UW Health and the Waisman Center share a mission to improve the lives of patients with ASD and their families through superior interdisciplinary care. This partnership provides patients with access to exemplary, evidence-based ASD treatment services that lead to the best possible clinical outcomes. We hope our ASD treatment services will serve as a model for Wisconsin, the region, and beyond.
- Treffert DA. Epidemiology of Infantile Autism. Arch Gen Psychiatry. 1970; 22(5):431-438.
- Christensen DL, Baio J, Van Naarden Braun K, et al. Prevalence of Autism Spectrum Disorders Among Children Aged 8 Years —Autism and Developmental Disabilities Monitoring Network, 11 sites, United States, 2012. MMWR Surveill Summ. 2016;65(No. SS-3)(No. SS-3):1-23.
- Leigh JP, Du J. Brief Report: Forecasting the Economic Burden of Autism in 2015 and 2025 in the United States. J Autism Devl Disord. 2015;45(12):4135-4139.
- MacDonald R, Parry-Cruwys D, Dupere S, Ahearn W. Assessing Progress and Outcome of Early Intensive Behavioral Intervention for Toddlers with Autism. Res Dev Dis. 2014;35(12):3632–3644.

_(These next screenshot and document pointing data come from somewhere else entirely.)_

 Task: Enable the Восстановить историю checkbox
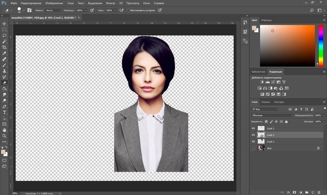pos(128,10)
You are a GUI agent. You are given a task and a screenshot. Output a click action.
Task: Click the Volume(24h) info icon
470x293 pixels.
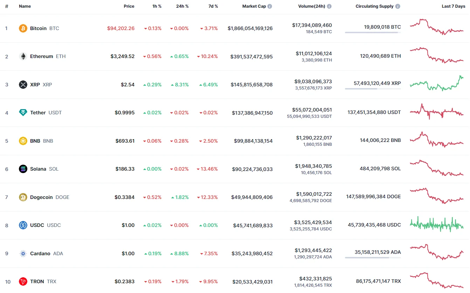[329, 6]
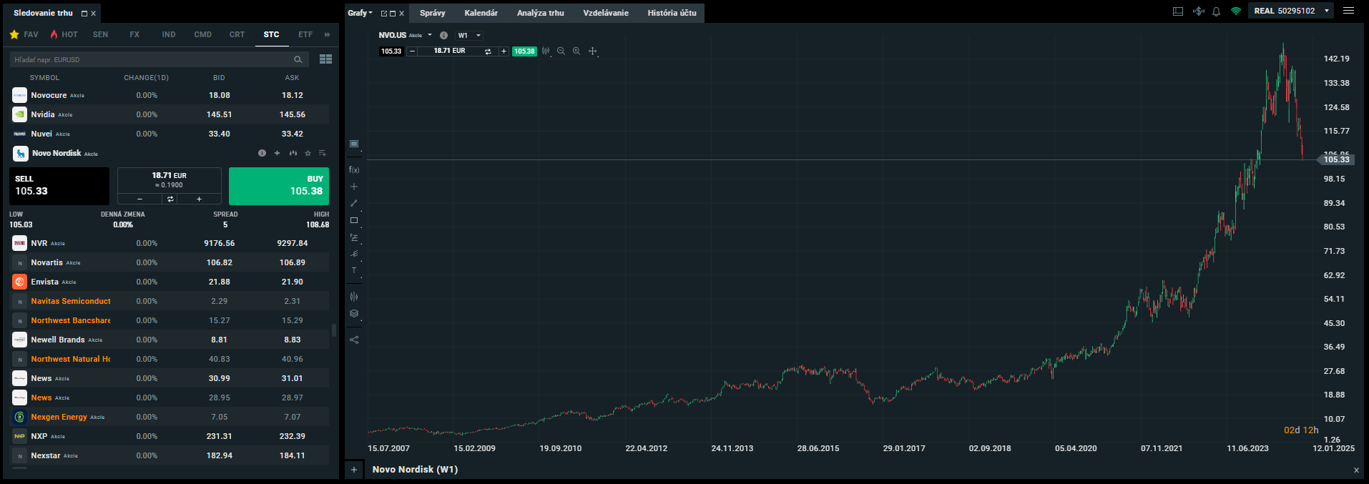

- Rogers S, Estes A, Lord C, et al. Effects of a Brief Early Start Denver Model (ESDM)–Based Parent Intervention on Toddlers at Risk for Autism Spectrum Disorders: A Randomized Controlled Trial. J Am Acad Child Adolesc Psychiatry. 2012;51(10):1052-1065.
- Smith LE, Greenberg JS, Mailick MR. The Family Context of Autism Spectrum Disorders: Influence on the Behavioral Phenotype and Quality of Life. Child Adolesc Psychiatr Clin N Am. 2014;23(1):143-155.